An interview with Garmin-sponsored Olympic triathlete Tim Don

DonGarmin has been a sponsor and official kit supplier to World Champion triathlete Tim Don for three seasons. Tim relies on Garmin GPS technology to train on the bike and for the run and is currently preparing for his third Olympic Games.

The Edge cycle computer helped him replicate the 2006 World Championship course to train for and ultimately take the title. Tim also uses the Forerunner 405 sports watch to record where, how far and how fast he trains. See what it takes to train for the Olympic triathlon.

Recently he was interviewed in advance of the Olympic Games.  Here’s what he had to say:

How has the season been so far?

It’s been good. I had a good start to the World Cup series with some consistent results and of course the win in Korea. Having broken my arm at the Beijing WC last year, the early races were important because the first goal of the year was to qualify for the Olympics at the Madrid WC.

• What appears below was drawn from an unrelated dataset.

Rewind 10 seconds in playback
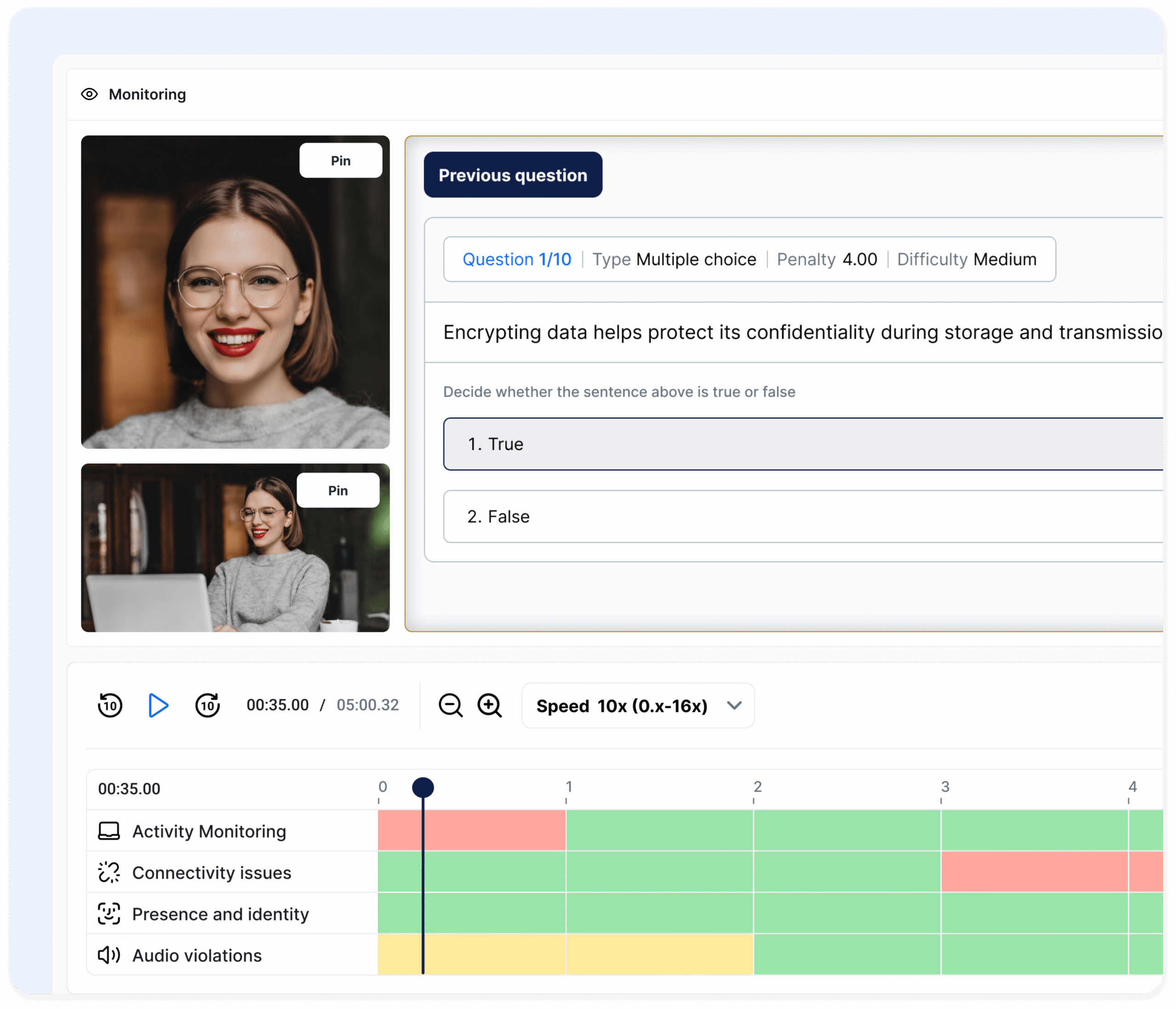Screen dimensions: 1176x1009 point(109,705)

The weather played havoc with the race (torrential rain during the cycle leg resulting in over half the field DNF-ing) but I did a good job of finishing 4th and therefore being selected for my third Olympic Games. I also won the British Sprint title in Reading (the week before Madrid) and the last race before Beijing will be the National Olympic distance Champs (in Bryn Bach) on Saturday(26th) where I’ll be gunning for my fifth win in a row.

Congratulations on your selection for Beijing. What are your goals for the Olympics?

The first thing is to be on the start line healthy and in the best possibly shape I can be in ! I’m confident of being in the mix for a medal and I’ll certainly be fighting for one !

Give us an account of a typical day in the life of Tim Don?

On most days I will swim, bike and run. A "normal" day goes something like this:

How are you specifically preparing for the Beijing – the course and the conditions?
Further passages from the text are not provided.